Published online by Cambridge University Press: 09 February 2010
This was a book that I resisted writing for both personal and intellectual reasons. Although separated by a generation, Ngugi and I share a common colonial and postcolonial background, one whose most defining characteristics are the “state of emergency” declared by the British government in Kenya in 1952, the euphoria of independence in the 1960s, the emergence of the student democratic movement at the University of Nairobi in the 1970s, and the consolidation of the undemocratic postcolonial state in the 1980s. Given this background, I felt, for a long time, that I did not have enough distance from Ngugi's works to be able to develop the kind of systematic critique of his works that I wanted.

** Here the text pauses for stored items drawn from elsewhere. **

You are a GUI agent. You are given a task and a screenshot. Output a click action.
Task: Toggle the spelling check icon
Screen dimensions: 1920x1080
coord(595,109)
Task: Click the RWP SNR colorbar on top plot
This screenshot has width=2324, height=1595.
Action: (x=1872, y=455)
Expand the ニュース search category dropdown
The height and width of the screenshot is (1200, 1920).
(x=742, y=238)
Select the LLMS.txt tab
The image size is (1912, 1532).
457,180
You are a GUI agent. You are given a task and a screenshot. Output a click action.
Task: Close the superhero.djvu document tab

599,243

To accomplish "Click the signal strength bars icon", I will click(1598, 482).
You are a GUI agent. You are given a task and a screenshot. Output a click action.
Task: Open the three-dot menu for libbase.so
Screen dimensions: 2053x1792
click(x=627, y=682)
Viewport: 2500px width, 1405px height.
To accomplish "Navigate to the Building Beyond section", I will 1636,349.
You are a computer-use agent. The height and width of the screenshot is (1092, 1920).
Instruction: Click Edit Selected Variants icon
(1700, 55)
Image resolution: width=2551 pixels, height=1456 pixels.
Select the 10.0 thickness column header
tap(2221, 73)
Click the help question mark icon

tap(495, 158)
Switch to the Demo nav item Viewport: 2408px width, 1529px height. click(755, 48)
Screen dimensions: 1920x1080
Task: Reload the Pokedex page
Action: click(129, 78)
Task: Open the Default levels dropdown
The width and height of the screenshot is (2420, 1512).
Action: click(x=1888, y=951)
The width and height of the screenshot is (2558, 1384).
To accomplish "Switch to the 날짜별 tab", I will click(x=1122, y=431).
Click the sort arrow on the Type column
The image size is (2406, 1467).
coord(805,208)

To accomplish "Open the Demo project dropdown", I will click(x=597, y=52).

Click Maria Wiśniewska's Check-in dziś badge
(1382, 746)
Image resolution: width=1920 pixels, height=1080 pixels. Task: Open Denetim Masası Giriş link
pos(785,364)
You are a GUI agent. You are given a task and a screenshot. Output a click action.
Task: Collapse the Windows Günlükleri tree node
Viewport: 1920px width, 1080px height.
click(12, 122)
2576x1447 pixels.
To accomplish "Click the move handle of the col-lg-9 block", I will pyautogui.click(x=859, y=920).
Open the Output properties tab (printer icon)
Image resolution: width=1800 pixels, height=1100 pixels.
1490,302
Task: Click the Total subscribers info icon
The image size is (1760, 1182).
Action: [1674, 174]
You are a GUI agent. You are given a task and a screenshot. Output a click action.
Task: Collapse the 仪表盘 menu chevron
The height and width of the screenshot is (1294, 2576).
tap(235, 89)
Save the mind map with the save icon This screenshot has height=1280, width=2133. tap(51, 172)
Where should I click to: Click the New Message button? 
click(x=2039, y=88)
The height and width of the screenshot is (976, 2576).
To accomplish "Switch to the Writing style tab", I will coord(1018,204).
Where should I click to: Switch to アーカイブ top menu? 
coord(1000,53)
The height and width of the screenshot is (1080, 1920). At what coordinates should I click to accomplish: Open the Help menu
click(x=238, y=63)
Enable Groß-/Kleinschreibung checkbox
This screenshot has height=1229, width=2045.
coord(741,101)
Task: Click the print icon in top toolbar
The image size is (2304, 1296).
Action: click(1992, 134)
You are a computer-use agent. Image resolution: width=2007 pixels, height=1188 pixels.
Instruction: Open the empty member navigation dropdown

At the same time, however, I felt that more than any other African writer Ngugi needed the kind of sustained critique that would take his readers beyond the simple politics of identity that have come to dominate so much postcolonial theory and criticism.
At a time when postcolonial theory seems to have lost interest in local knowledge, history, and context, I thought a critique of Ngugi's works was an ideal way of bringing the referent back into literary studies. But once I had decided to write a book that would foreground how a specifically African context weaves its way into Ngugi's texts, I was confronted with a serious theoretical problem: does an insider's knowledge of the conditions in which works are produced help or deter critique? In writing this book I have tried as much as possible to eschew the role of the native informant.